The problem we have with Pictus Cat is that he has developed two pink growths on his head over the past couple of days. They are relatively small, but his behavior seems to have changed along with them. He has been swimming around the top 1/3 of the tank, and up and down the walls of the tank quite actively. (He was previously more of a bottom swimmer...). Our pH is a little bit high for him, because of the cichlids, so we've added some buffer to try to tame the pH a little bit. The LFS said that he'd be fine in cichlid water, but we're not so sure he's doing as good as he could be! All whiskers are intact, and no other apparent insult is present. The growths concern us, and I can't find anything online about what they could be. They look like the color of raw pork chops.

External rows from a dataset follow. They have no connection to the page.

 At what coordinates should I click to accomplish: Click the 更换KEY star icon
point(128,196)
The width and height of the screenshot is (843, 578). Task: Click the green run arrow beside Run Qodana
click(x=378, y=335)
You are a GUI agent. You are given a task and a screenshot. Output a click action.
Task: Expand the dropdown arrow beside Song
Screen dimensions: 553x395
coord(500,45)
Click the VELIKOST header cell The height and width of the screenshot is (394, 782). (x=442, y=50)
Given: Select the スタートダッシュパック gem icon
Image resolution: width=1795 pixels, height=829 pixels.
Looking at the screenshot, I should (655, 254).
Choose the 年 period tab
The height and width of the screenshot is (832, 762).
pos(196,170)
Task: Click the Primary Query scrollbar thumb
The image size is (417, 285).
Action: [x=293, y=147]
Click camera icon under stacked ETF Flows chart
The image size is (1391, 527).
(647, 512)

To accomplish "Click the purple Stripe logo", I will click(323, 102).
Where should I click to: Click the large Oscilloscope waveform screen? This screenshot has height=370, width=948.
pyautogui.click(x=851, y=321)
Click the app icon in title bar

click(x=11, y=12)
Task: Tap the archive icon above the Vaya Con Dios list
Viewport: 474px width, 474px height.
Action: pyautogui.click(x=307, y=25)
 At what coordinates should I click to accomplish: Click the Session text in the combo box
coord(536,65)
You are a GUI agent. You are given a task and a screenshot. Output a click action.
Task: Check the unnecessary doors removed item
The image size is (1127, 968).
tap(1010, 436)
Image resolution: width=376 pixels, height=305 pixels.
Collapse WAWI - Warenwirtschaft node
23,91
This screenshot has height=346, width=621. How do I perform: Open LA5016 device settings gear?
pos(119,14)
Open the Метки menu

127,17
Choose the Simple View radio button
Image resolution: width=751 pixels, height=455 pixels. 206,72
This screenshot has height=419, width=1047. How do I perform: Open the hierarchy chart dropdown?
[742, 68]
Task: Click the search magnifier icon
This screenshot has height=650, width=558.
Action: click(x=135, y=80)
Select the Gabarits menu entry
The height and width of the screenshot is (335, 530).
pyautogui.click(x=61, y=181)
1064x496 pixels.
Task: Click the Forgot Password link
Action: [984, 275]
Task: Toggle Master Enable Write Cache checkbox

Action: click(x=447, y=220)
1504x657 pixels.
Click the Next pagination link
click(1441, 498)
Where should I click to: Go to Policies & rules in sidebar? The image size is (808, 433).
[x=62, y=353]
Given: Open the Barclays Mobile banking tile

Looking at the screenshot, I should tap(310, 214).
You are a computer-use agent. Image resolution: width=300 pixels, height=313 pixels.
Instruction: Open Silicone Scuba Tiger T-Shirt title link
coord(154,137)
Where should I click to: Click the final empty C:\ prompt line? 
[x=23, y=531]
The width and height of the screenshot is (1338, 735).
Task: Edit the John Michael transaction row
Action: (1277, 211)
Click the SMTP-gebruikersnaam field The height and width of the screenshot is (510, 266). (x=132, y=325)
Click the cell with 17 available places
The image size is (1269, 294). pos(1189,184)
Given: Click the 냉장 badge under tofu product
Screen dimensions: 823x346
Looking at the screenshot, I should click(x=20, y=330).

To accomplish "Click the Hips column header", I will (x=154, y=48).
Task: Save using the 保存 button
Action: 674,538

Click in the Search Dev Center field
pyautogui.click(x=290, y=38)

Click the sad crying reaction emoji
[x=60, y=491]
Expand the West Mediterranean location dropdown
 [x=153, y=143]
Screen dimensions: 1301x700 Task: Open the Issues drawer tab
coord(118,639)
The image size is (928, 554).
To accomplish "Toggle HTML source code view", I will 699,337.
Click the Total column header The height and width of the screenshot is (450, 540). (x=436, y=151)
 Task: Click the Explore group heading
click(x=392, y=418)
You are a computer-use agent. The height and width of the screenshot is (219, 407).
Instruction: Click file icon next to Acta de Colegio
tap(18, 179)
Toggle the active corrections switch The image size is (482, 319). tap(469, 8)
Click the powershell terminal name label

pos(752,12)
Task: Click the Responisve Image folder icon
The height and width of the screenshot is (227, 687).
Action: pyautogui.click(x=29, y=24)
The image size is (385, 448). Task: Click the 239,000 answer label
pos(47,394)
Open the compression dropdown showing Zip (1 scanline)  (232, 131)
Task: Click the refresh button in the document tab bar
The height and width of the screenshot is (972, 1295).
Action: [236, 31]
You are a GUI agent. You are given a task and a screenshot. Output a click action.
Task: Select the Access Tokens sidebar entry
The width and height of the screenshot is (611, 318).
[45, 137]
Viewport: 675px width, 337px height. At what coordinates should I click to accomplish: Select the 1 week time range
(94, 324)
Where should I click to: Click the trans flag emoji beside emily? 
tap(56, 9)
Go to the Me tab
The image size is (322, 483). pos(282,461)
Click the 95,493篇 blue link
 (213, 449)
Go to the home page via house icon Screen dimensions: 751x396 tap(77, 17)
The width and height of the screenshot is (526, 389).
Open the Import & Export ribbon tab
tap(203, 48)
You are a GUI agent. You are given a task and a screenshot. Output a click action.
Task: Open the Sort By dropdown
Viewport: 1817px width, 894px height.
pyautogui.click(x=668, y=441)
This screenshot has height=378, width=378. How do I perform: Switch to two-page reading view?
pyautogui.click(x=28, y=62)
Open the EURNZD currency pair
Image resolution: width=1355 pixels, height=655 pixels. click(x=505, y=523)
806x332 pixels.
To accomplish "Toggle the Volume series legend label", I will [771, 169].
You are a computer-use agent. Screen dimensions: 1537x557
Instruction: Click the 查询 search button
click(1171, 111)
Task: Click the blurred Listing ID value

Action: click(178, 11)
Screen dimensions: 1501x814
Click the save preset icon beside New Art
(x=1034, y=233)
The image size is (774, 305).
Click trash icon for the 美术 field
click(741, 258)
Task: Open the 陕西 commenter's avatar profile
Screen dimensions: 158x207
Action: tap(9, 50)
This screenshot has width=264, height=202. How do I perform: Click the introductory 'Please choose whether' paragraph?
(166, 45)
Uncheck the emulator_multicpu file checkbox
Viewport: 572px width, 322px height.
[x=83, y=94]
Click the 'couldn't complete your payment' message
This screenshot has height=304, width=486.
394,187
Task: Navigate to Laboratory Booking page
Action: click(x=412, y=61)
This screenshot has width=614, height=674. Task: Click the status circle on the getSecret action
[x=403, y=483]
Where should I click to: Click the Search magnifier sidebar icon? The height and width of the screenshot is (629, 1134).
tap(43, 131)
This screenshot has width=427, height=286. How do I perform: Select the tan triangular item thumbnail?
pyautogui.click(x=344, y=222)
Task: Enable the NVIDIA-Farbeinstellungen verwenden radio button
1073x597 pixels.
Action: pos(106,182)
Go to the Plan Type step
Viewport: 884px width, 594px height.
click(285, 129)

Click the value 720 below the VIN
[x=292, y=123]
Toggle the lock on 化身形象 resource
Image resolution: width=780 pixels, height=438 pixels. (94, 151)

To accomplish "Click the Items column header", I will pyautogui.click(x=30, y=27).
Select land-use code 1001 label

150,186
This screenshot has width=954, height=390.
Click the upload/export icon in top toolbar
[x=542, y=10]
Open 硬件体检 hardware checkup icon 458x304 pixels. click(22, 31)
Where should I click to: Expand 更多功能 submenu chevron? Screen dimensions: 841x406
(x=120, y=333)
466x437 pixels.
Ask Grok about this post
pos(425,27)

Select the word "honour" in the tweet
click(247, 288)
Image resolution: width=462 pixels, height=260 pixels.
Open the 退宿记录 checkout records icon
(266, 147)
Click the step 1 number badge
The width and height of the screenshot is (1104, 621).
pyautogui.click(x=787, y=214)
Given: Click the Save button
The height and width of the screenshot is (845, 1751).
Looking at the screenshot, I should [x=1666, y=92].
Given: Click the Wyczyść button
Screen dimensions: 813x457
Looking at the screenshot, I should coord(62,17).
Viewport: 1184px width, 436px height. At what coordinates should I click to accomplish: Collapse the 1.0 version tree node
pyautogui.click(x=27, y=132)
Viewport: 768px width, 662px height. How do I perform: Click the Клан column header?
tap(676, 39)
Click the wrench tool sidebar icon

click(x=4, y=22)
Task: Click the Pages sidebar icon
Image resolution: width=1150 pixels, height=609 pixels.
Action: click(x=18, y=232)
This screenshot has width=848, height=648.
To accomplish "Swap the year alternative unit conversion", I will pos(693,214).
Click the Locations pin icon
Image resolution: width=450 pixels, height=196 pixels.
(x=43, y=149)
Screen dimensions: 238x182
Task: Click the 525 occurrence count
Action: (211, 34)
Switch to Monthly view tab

Any ideas or resources? We'd hate to lose him, because he's a favorite!

Thanks

KristinT


----------



## Cichlid Man (Jan 19, 2005)

A common cichlid vs catfish problem. Those red marks are a result of stress from being harassed, and are the blood vessels in the gill plates which have become swollen. Never mind how many hiding places you put in the tank, the cichlids will always take over the pims territory. My only advise is not to keep african cichlids with south american catfishes. Sorry.


----------



## kristinT (Sep 25, 2005)

Thanks for the input. I am not totally convinced it is all due to stress because we just got home and now the Pictus cat's right eye is totally swollen and protruding. It seems more like a disease than just stress. Any inputs would be welcomed!


----------



## Cichlid Man (Jan 19, 2005)

Diseases arise from stress. If he's swimming up and down the glass, then IME it's because a cichlid is dominating the lower half of the tank and won't let the catfish swim in his territory. For the eye problem, anti-internal bacteria treamtments from interpet are good.


----------